I really hate that we refer to illness as a "battle". I can see rehab being a battle - where you actually have to have some physical and mental stamina. But cancer? How are you supposed to fight cancer? With guns? With muscles? With your mind? With your resolve? It's cancer... it doesn't care about your resolve.

The problem with framing the discussion this way, as with so many things in life, is that the converse has to be true. If you can "win" a battle with cancer. You can "lose" a battle with cancer. If you can fight cancer, you can be beaten by cancer. If you can be tough in the face of cancer, you can be weak in the face of cancer. You're a loser and weak for dying of it.

We love to do this as a society, heap praise on success stories, or frame something in an emotional way, but there's no reason to frame a biological process as something that you have control over. If you're proud to have "beaten" cancer, someone else should be ashamed for losing. I think one of the reasons we like to do this is because we like to make heroes out of people, but there's a darker more secretive reason... because we like to think we're in control.

If you frame cancer as a struggle or battle, you have some hope of overcoming it through hard work and tenacity. If you really want to survive, you can if you just work hard enough. That's the fantasy, and it's one that lets everyone indulge that they'll be winners if that ever happens to them.

The reality is simple... no amount of hard work or tenacity can prevent you from dying of cancer. If you have it, especially if it's late stage, you're completely and totally at the mercy of biological processes that are almost completely outside of your control. It's scary and depressing, and that's life. People are not losers for dying of cancer, and so they're not heroes for not dying of it. You're fortunate to be a cancer survivor, you're lucky to be a cancer survivor. Pride is misplaced. It is a misfortune and a tragedy to be killed by cancer.

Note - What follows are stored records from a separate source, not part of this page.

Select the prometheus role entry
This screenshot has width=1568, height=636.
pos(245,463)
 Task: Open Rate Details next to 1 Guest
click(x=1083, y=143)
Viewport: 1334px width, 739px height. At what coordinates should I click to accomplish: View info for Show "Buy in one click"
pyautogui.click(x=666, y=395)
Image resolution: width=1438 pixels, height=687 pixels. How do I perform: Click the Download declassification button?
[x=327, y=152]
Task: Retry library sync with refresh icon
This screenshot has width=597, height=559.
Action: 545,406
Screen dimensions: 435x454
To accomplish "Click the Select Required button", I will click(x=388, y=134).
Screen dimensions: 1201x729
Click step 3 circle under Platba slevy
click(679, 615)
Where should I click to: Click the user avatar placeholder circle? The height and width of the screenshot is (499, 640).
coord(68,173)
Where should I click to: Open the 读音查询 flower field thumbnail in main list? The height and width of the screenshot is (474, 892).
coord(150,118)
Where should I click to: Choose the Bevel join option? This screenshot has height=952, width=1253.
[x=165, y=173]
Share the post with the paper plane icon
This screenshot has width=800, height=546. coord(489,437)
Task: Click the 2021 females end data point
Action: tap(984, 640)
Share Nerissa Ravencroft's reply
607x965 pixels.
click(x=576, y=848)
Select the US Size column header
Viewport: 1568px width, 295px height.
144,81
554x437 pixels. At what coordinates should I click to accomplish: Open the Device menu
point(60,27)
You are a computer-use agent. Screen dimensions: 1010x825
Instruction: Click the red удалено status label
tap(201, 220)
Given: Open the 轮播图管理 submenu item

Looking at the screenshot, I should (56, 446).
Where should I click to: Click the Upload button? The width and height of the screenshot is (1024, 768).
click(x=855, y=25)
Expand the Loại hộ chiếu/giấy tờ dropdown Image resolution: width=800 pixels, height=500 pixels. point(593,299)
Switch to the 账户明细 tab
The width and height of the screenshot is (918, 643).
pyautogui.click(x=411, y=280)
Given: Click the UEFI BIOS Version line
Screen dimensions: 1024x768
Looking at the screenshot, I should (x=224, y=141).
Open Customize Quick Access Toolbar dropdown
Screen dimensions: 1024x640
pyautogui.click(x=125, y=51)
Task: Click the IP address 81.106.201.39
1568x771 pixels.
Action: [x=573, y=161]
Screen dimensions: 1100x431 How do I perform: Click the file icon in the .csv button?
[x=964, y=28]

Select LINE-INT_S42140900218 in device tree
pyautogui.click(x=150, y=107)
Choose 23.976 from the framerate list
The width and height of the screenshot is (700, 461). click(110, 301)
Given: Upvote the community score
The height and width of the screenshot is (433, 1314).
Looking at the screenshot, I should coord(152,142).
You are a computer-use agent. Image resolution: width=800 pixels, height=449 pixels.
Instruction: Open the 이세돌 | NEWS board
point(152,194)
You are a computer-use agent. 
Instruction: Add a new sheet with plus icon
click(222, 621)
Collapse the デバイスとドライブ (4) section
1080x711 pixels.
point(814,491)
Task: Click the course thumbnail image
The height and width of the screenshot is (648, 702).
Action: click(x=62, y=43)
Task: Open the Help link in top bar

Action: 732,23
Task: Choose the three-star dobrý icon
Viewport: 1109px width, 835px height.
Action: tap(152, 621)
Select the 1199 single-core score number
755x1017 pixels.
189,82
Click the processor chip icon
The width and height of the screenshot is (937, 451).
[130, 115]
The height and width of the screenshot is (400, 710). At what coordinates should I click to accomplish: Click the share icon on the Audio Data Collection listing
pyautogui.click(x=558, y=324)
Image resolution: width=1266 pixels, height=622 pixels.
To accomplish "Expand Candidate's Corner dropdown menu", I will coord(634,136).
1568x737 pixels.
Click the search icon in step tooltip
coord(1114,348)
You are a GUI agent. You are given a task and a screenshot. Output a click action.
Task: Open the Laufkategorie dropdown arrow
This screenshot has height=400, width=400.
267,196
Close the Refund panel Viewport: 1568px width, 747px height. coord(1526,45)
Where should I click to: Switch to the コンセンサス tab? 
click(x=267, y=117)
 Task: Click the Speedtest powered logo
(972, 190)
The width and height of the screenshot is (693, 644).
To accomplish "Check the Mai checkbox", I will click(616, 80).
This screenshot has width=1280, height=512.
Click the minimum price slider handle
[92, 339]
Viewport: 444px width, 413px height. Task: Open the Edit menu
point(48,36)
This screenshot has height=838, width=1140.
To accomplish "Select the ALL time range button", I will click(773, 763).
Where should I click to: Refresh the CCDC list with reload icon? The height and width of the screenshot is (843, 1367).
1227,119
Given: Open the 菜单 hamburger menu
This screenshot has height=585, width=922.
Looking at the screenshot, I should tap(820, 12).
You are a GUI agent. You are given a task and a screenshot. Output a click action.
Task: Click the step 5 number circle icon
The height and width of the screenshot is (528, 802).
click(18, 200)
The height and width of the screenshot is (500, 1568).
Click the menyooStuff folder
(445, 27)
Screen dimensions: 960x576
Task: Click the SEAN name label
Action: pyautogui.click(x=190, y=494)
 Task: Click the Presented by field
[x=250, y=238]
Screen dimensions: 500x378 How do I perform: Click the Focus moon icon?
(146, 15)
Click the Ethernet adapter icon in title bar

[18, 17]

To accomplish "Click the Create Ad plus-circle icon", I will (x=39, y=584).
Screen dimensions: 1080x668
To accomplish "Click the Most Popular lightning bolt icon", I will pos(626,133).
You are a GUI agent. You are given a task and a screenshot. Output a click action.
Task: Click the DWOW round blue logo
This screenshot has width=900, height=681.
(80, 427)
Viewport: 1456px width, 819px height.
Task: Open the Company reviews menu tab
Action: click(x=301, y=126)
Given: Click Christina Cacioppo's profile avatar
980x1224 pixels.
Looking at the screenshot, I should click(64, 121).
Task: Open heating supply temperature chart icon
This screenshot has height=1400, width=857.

I really hate that we (society) set people up to die in defeat, when all that's really happening is that they're killed by a biological process they had no control over.

If you really need to hand out credit for a victory, credit the doctors.
Wow. Post of the year.
 
@Danoff You're making a false dichotomy here... you are trying to draw comparisons between people, even though you allude to the fact that nobody would act any differently when faced with the same situation. But someone with cancer is very likely face considerably greater hardship than they are used to or have faced in the past, and that is what I might use the word 'battle' to represent - that merely going to work or spending time playing withtheir kids is no longer an activity that they would do without giving it a second thought, and becomes something that requires considerable effort and will power to achieve. It's not about drawing comparisons between what different people would do - I can easily assert that my uncle, for example, is extremely tenacious in the face of his own disease without casting any aspersions (as you are suggesting) upon anyone else.